I'm going to try to get to my omnibus set of Ripley sometime later this year; but when I do, I want to have time to read the entire five-volume set, so I'm going to leave this month's Virago Reading Project with the single reading of People Who Knock on the Door because I do have a good bit of non-Virago reading to get accomplished right now.

If I still have some time later this month and can locate it among my boxed books, I may give Small g a try.

ETA: Incidentally, Highsmith's inclusion of Jim "The People's Temple" Jones among her collection of cultish ministers seems to suggest that Jones was a right-wing evangelical. Nothing could be further from the truth. Jones in fact had been a very progressive pastor in the Disciples of Christ who was constantly coming under fire from conservative in the denomination but who eventually went around the bend, apparently from drug (cocaine?) abuse.

7Sakerfalcon
Mar 22, 7:56 am

I've just started The cry of the owl, a portrayal of jealousy in small-town Pennsylvania.

8CurrerBell
Mar 22, 10:09 am

I've just started Small g.

9Sakerfalcon
Mar 25, 9:59 am

Finished The cry of the owl which was gripping and disturbing. It would put one off ever living in a small town.

10kaggsy
Mar 25, 11:46 am

>9 Sakerfalcon: Yikes!!!! 😮😮 Perhaps that's why I've been a bit wary of reading Highsmith....

11Sakerfalcon
Mar 26, 8:31 am

>10 kaggsy: Nasty, suspicious, small-minded neighbours!

12CurrerBell
Mar 26, 9:47 pm

I just finished Small g: A Summer Idyll 4****. Not sure this one deserves 5***** – but I was almost tempted to give it at least 4½****. The characters aren't all that attractive and the ending isn't particularly dramatic, but something about it strikes my fancy. Its depiction of semi-queer Zurich (that's why it's g in lower case, not capitalized) somehow reminds me of the San Francisco of Armistead Maupin. In any case, definitely way better than People Who Knock on the Door.
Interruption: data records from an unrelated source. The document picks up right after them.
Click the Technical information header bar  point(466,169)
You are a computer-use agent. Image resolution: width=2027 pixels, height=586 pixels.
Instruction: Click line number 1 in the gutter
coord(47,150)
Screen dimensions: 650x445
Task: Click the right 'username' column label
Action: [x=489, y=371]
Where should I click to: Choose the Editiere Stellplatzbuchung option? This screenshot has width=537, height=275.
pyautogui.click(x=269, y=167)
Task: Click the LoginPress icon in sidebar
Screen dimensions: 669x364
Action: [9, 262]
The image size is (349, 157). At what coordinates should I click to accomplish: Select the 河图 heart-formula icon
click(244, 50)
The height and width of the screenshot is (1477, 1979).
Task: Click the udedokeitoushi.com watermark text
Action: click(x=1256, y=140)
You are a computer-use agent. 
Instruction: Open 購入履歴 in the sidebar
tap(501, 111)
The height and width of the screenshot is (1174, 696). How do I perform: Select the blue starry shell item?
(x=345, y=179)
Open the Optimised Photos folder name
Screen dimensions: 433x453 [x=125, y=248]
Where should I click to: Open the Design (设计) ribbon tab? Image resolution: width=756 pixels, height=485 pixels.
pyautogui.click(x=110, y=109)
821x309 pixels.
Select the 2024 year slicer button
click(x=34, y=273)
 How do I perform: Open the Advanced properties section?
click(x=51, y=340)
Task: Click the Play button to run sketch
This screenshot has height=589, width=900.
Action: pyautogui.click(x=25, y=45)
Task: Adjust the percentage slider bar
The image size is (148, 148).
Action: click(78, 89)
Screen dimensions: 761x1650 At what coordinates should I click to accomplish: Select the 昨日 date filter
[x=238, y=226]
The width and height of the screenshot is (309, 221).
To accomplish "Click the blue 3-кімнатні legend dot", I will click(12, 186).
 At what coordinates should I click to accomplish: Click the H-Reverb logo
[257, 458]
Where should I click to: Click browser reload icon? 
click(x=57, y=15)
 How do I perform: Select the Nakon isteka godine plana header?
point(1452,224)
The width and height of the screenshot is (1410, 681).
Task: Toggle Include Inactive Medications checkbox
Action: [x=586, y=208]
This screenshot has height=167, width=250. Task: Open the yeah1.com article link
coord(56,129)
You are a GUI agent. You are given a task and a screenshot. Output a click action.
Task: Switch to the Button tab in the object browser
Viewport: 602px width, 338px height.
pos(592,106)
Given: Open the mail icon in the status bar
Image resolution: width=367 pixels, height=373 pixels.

I have some other Highsmiths in TBR and I'm thinking I might do Nothing That Meets the Eye, the posthumous edition of "uncollected" stories. I've also got the five-volume boxed set of Ripley; but I'll never get through it this month and, once I get started, I think I may want to binge all the way through. May just hold off for now and clean up some incomplete "current reads" before month's end.

It's been quite several years now, but I have already read The Highsmith Reader | Strangers on a Train, The Price of Salt, Stories. I also read A Suspension of Mercy some years ago on Kindle.

13kaggsy
Mar 27, 5:23 am

>11 Sakerfalcon: 😮😮😮😮😮

14LisaMorr
Apr 1, 6:03 pm

I got a late start on The Talented Mr. Ripley, but I'm enjoying it so far!

15Soupdragon
Modificato: Apr 6, 4:42 am

I read the first two Ripleys in March. The first one had me gripped and I loved the way Highsmith takes us into Ripley's mind and how we follow him through every step of his warped journey. Maybe it was a mistake to follow up with the second straight away, but I was less engaged second time around with a Ripley who is more settled now in his life as a successful conman and occasional murderer. I was still impressed with Highsmith's writing though and will be picking up her work again.

16LisaMorr
Apr 6, 4:47 pm

I just finished the first Ripley today. I agree Dee about how Highsmith brought us along in Tom's mind. Right from the beginning I thought he was mentally ill, and how his Aunt Dottie treated him, ugh! Very interesting book and so glad I finally got to it!

17almin
Apr 16, 9:59 pm

I read The Talented Mr Ripley and enjoyed, although Tom was an evil character I found myself urging him not to get caught. I love a writer that can make you root for an evil person, knowing all the time that you shouldn't.